The most obvious one is, we have to make some network calls to a service like we’re gonna download a file from S3. 99% of the time that’s going to be fine. But that 1% of the time is, no doubt, when you’re trying to ship an important thing to production and S3 has gone down. And that’s maybe why you’re trying to ship an important thing to production. And yet your tests fail because they’re talking to S3. Don’t do that.

We can stub that and close down the whole network. The classic things that you might have heard of are webmock, or VCR. Basically, they sit on top of all http communication that your ruby app will make and say, “No!”

With webmock you manually stub requests, with VCR you point at some horrifying YAML files or JSON files, and it says, “use them”. They both do the job, which is to say, “you can’t talk to the Internet, talk to these instead.”

I said that we’re not doing any end-to-end browser testing or things like that, but I have in the past written apps that did that. They failed because our browser was trying to download Google analytics scripts and the browser would fail, and then the test would fail.

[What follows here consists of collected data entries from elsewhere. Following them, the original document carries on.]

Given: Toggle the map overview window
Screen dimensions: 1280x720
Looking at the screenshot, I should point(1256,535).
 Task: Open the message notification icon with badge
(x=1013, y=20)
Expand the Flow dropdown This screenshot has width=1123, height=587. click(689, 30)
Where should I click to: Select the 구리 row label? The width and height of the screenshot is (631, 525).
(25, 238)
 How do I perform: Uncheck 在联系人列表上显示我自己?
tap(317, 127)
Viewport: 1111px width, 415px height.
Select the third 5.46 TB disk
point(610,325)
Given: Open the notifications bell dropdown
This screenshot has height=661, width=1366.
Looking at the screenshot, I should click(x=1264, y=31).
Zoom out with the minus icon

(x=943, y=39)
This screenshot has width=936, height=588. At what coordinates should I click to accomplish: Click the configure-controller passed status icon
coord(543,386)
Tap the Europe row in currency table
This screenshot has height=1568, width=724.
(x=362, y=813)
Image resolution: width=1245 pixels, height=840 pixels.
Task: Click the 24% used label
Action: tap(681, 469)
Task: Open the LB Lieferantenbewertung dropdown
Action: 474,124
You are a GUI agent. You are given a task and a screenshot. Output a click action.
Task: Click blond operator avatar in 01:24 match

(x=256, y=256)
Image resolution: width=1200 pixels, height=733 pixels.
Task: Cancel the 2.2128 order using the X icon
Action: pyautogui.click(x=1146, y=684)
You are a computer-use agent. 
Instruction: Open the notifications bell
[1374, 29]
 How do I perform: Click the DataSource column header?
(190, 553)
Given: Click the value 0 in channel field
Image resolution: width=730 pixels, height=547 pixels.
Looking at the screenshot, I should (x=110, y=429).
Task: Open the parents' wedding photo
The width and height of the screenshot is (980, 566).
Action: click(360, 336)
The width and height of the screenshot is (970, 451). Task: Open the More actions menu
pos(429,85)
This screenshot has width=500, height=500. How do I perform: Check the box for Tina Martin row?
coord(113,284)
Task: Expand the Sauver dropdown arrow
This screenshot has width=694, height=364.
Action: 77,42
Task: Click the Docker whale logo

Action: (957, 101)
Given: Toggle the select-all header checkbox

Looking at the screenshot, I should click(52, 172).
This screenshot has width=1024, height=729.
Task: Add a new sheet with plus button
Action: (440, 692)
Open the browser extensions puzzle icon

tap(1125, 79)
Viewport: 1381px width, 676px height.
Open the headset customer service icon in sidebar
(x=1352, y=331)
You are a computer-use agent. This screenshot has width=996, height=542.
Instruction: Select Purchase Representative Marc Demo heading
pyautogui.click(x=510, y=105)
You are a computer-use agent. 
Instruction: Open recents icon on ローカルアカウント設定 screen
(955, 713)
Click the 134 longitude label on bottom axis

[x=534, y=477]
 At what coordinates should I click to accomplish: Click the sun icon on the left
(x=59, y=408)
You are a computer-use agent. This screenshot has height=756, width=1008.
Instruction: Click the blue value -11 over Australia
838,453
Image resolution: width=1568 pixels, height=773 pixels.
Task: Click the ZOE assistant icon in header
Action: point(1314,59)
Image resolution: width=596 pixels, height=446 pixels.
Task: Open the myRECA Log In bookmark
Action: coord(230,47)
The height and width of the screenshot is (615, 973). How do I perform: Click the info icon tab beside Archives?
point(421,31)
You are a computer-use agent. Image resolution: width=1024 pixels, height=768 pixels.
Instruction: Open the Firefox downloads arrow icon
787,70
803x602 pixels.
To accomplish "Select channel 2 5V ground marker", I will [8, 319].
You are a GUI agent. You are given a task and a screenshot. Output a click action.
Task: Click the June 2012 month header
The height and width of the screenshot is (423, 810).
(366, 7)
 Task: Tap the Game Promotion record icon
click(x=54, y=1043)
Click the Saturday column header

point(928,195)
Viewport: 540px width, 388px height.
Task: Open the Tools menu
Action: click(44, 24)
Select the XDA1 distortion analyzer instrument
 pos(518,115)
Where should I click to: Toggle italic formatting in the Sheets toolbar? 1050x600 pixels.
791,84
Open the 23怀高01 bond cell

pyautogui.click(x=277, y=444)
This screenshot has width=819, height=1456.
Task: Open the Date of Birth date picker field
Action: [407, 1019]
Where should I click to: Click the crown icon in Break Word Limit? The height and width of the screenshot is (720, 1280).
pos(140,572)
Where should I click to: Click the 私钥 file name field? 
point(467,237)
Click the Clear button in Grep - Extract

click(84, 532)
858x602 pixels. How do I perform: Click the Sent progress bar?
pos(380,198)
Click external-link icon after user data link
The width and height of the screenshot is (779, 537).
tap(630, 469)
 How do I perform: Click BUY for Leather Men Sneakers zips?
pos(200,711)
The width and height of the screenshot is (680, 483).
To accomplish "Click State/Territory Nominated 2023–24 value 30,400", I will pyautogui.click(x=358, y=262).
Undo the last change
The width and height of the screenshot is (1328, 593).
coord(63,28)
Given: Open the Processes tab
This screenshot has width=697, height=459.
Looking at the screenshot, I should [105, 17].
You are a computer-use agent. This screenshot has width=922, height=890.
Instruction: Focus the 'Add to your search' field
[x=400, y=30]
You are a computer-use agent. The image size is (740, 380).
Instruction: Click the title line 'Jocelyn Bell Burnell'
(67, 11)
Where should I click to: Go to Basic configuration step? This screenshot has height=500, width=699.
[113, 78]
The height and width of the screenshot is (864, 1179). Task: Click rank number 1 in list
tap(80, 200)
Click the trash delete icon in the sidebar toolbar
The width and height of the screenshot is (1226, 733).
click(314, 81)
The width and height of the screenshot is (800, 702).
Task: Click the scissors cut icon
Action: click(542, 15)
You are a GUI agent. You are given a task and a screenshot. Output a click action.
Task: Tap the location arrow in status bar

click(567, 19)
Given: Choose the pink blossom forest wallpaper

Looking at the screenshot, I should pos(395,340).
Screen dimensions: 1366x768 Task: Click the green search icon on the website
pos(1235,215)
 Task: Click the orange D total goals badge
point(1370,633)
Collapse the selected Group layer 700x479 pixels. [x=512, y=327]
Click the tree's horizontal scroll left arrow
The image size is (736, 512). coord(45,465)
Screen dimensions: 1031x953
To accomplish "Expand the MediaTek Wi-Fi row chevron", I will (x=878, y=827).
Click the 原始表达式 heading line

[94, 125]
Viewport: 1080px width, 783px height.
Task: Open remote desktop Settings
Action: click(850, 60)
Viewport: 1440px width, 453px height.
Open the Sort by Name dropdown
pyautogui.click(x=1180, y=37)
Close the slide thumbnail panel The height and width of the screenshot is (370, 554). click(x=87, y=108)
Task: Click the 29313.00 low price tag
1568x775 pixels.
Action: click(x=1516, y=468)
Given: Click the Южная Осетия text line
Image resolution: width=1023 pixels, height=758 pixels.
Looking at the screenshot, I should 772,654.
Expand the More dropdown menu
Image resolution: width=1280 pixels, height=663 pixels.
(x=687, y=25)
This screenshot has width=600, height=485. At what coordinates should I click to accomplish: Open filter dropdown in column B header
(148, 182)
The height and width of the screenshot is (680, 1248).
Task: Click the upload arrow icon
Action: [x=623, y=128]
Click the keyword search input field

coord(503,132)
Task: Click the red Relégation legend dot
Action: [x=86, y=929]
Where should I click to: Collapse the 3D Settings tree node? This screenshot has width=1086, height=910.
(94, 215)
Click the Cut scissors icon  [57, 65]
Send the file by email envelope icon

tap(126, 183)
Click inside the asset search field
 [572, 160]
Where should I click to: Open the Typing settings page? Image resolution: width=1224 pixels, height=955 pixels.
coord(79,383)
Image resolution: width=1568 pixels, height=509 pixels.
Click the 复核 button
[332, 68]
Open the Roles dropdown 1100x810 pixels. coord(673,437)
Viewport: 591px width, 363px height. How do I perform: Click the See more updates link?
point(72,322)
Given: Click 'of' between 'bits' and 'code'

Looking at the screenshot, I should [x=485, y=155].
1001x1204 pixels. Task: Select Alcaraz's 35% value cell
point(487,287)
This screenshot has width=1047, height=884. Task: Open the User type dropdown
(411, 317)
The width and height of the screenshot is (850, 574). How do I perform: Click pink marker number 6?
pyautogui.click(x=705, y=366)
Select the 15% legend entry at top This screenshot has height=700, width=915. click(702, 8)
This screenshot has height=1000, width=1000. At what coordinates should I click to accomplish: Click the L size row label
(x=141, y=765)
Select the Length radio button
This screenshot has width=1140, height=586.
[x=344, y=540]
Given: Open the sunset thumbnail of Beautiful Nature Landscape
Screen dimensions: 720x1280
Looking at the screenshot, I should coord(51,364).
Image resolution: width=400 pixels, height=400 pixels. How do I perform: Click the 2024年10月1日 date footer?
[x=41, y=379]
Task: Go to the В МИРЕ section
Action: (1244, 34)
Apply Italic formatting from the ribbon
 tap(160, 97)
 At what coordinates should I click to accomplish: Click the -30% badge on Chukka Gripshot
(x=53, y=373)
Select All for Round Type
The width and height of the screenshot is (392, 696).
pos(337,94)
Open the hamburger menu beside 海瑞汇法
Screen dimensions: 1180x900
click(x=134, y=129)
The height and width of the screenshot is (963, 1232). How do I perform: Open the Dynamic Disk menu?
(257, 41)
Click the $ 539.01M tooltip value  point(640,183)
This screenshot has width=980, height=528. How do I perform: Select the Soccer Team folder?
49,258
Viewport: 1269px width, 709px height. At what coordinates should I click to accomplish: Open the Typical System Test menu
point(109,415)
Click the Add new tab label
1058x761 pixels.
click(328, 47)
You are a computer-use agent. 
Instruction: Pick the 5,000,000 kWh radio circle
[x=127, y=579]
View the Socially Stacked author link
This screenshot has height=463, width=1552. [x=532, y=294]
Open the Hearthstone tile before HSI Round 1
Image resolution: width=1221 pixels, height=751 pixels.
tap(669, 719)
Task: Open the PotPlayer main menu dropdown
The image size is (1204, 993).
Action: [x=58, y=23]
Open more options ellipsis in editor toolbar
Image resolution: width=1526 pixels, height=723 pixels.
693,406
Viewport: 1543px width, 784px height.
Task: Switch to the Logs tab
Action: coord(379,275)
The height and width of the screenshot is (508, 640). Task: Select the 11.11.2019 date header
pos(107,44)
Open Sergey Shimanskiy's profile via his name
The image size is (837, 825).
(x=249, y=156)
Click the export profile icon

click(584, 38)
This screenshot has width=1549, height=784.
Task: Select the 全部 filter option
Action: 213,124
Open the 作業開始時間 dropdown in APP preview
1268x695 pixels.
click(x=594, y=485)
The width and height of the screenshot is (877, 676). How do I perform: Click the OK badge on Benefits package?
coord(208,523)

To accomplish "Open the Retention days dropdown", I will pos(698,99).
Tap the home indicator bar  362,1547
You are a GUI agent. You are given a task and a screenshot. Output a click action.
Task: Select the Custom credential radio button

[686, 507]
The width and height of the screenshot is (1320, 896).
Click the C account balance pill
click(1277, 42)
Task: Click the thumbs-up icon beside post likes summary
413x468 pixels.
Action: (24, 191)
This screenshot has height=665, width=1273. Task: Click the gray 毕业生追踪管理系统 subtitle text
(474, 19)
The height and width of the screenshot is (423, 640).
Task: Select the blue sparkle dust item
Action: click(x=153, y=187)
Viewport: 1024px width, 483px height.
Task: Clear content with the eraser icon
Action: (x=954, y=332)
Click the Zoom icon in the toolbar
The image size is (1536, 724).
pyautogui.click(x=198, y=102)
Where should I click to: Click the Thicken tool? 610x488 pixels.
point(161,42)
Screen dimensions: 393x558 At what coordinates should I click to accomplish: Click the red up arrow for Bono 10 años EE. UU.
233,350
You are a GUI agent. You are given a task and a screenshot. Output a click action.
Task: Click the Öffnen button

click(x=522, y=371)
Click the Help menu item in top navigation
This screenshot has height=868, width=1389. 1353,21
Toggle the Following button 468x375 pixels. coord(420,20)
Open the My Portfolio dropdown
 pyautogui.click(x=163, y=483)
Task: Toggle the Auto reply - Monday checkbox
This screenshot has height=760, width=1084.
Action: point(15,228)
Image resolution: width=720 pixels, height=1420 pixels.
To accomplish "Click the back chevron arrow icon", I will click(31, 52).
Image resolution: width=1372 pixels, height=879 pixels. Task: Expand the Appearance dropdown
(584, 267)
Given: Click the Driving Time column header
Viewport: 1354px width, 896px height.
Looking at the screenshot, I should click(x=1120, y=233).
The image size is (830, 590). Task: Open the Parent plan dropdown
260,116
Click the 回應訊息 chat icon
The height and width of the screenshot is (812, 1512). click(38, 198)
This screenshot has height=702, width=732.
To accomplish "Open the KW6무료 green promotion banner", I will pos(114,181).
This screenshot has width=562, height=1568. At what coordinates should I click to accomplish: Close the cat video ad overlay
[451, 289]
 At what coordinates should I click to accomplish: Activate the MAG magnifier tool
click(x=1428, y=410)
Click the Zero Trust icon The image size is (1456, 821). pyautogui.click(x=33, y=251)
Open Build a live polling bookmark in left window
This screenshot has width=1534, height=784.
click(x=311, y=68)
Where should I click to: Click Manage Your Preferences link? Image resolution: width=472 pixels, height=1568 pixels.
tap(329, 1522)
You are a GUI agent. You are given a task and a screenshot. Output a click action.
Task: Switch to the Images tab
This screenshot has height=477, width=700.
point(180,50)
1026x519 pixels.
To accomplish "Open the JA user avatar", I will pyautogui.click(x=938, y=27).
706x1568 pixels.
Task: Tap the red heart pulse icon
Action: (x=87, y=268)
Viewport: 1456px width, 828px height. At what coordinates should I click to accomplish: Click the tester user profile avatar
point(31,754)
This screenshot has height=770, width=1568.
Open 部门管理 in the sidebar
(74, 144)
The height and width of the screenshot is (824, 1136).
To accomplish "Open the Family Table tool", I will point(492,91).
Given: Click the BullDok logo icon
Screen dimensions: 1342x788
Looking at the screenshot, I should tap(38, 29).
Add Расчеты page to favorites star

There’s a neat little gem called Puffing Billy with a cool steam engine as a logo. It’s basically a proxy that you put in place of your like capybara, browser thing, or selenium browser, and basically say, “Nope, you’re not allowed to talk to the internet. You, browser, talk through me, and I only let you talk to local host or prescribed things”. You’ve put in place webmock for an actual browser. Useful if you’re doing that kind of testing.

I assume that not everything you do is talking over http, which is a real shame, because I don’t know the names of any gems that will help you stub non-http requests. But you could probably look at the webmock source and find and replace Net::Http with Net::Ftp, or Net::Ssh or … Net::Gopher. I don’t know? If you’re using gopher you’re on your own, I’m really sorry.

But yeah, like, stub out other network calls the same way that we stub everything else to make it consistent and make it clear.

Horrifying combinations (part 1)

text: 😱 Horrifying combinations 😱; Difference of opinion between ruby and the db in how they represent time: Ruby time objects are nanosecond precise; Postgres time fields are microsecond precise; Good luck comparing those

And, again, sometimes all of this stuff combines in truly horrifying and annoying ways.

Like a difference of opinion between how ruby and databases represent time. Our database is postgres and postgres is microsecond precise when you store data in it. Ruby time objects are nanosecond precise when you find out what the time is3.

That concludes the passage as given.